The telescope, one of the great space observatories following Hubble, will be launched on-board the Ariane rocket from Europe's spaceport in French Guiana on or after Friday 24 December. It will take 30 days for the telescope to reach the Lagrange point 2, about a million miles from Earth, where it will begin operating. UCL astronomers will be among the first to analyse its observations of the Universe.
The mission - a partnership between NASA, the European Space Agency (ESA) and the Canadian Space Agency (CSA) - is expected to make breakthrough discoveries in all fields of astronomy by investigating the light of the Universe at (invisible) infrared wavelengths.
A team at the UCL Mullard Space Science Laboratory designed and built a key piece of hardware for one of the telescope's four instruments, a near-infrared spectrometer called the NIRSpec. About the size of a double bed, the NIRSpec measures light split into different wavelengths.
The UCL-built component, called the Calibration Source, consists of 11 mini-telescopes projecting light into a sphere, the output of which produces an even illumination of the NIRSpec detectors.
This reference illumination reveals the sensitivity and arrangement of every part of NIRSpec's optics and detectors to different wavelengths of light, allowing astronomers to more precisely measure the properties of light emitted by planets, stars and galaxies.

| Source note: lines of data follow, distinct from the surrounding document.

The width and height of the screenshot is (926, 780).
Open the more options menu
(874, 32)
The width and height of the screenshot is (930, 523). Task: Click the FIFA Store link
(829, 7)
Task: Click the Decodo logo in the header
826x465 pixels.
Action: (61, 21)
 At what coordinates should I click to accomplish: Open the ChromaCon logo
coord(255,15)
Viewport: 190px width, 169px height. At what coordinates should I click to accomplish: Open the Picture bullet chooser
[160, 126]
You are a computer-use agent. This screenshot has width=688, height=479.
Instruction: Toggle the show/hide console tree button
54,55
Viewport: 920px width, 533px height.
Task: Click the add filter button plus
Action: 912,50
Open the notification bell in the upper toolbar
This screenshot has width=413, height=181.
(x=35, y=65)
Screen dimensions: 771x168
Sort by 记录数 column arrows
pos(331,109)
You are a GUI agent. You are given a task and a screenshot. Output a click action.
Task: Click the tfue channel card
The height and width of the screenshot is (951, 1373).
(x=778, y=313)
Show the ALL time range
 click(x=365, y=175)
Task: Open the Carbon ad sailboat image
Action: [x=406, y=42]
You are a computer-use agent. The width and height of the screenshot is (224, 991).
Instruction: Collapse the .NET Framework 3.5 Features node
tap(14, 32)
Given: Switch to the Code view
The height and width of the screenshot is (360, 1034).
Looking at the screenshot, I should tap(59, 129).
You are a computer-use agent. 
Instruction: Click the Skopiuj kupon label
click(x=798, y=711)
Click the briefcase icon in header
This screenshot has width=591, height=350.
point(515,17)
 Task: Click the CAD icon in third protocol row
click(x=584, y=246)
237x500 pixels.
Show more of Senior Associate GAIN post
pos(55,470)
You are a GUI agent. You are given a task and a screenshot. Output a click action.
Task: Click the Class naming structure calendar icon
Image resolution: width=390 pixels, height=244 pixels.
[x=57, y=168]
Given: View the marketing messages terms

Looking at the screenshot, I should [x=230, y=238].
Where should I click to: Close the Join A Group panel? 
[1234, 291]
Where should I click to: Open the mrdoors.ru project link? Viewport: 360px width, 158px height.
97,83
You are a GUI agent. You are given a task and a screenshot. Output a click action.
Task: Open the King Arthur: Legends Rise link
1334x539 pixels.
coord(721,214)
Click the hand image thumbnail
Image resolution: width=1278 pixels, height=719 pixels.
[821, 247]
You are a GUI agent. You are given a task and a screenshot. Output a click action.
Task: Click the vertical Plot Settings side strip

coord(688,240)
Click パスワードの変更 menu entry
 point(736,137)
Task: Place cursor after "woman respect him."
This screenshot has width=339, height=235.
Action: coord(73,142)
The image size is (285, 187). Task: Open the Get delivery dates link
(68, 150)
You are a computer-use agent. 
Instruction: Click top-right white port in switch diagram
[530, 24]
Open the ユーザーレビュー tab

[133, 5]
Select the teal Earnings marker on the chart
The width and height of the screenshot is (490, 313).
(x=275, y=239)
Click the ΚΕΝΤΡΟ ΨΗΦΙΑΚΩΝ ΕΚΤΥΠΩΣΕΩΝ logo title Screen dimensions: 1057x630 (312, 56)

Professor Mark Cropper (UCL Mullard Space Science Laboratory) said: "The launch of James Webb is a landmark moment for science. UCL's contribution took place over 14 years, between 1997 and 2010. Our unit, the Calibration Source, aims to ensure astronomers can measure the faintest signals from the early Universe as precisely as possible. It does this by flooding the NIRSpec optics and detectors with uniform light, revealing the varying sensitivities of different parts of the detectors to different wavelengths. In doing so, it will help astronomers determine the age and motions of the oldest stars we can see and the properties of the oldest galaxies."
Chris Brockley-Blatt (UCL Mullard Space Science Laboratory), who managed the project at UCL, said: "I am delighted that a component built at our laboratory will be playing a role in one of the major scientific endeavours of the 21st century."